• _SELECTED EXCERPT_
## START
11.45am
Mr Victor Nath met me at the airport and his driver drove us out to the Village, which took 40 minutes or so. This is not a large city by Indian standards, about 30k across Victor told me, but it has a population of more than 5m people. I am still in a state of some culture shock in relation to traffic rules. I try not to look forwards as the driver weaves in and out of the traffic, which is not just a traffic of cars but also includes auto rickshaws, cyclists, pedestrians, heavy lorries and cattle. The only traffic rule I can decipher is that where in Europe we have lines on the road, here drivers use their horns instead, and everyone looks to drive down the middle of the road.
We pass a large new building, which is the HSBC call centre, where workers answer calls from Japan, Europe and North America, working shifts adjusted to local time in each country. I am told that UK workers have to watch tapes of Coronation Street, check the daily weather and the football scores at the start of each shift but I don’t know if this true. Victor tells me that the work appeals to young, well-qualified people because they can earn around $200 a month – more than they would earn as a college teacher, but he worries that there is no career progression and that the global economy may well move the jobs somewhere else just as fast as they came here.
We talk about the project and I mention that there is some feeling in Europe that the idea of the Village is criticised by some, who see adoption as a better solution. Victor tells me a little of the backgrounds of the children and of local circumstances and culture. Most people who want to adopt, want to adopt young, male babies and on the whole are reluctant to adopt children from poor backgrounds. Victor explains that in part this is because in the majority Hindu culture, when fathers die, their last rites have to be carried out by a son. Hence, 70% of the children in the villages in India are girls.
Children come to the village because the police find them abandoned as babies or, more often, because their family has broken down, either because their father has died, or simply abandoned the family. Some come from families where there has been abuse.
## END
• _GIVEN DATA_
## START
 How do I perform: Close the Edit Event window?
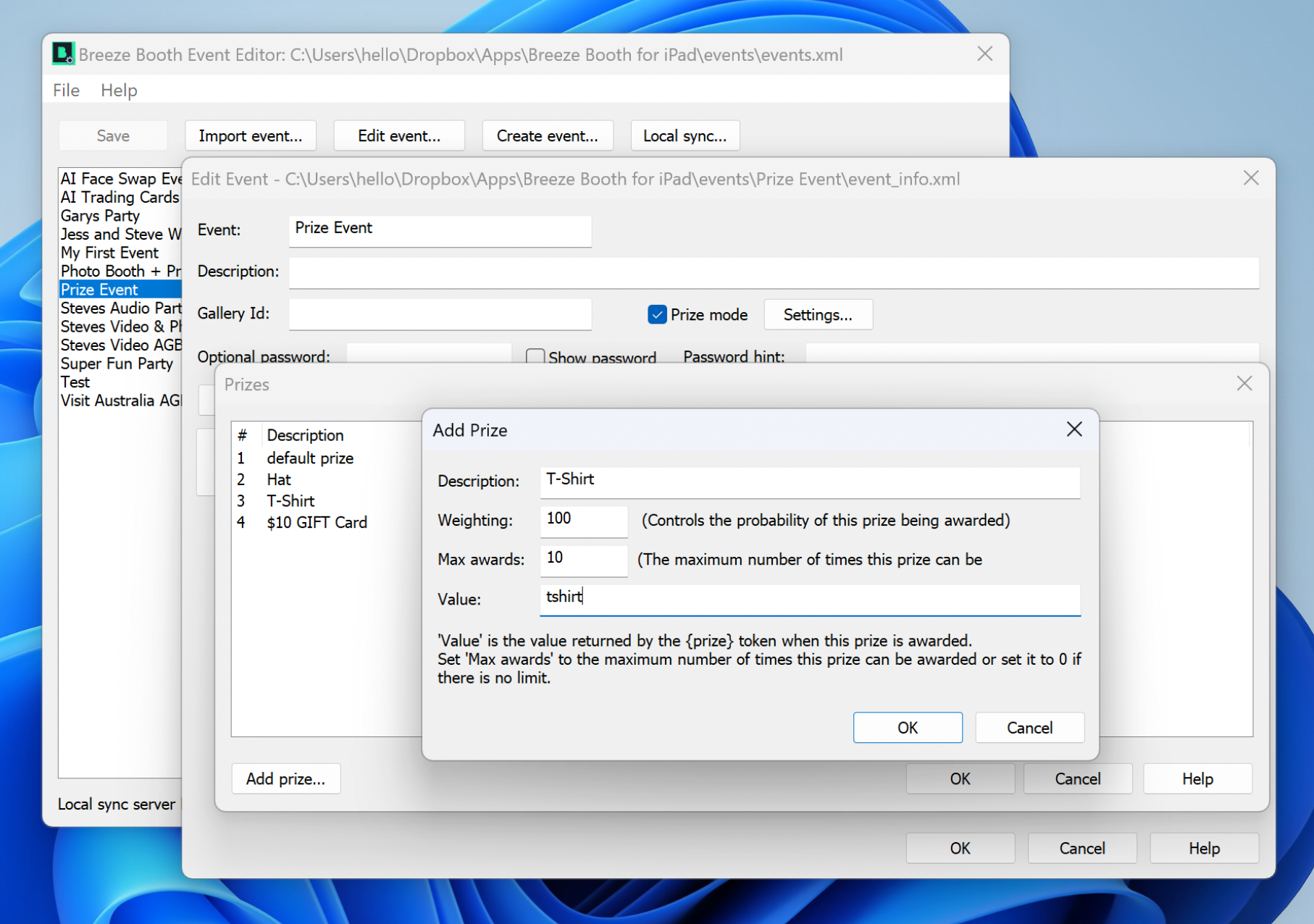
## END
• _DIRECTIVE_
List every kind of road traffic that the diary entry names.

• _ANSWER TO THIS PROBLEM_
Cars, auto rickshaws, cyclists, pedestrians, heavy lorries, cattle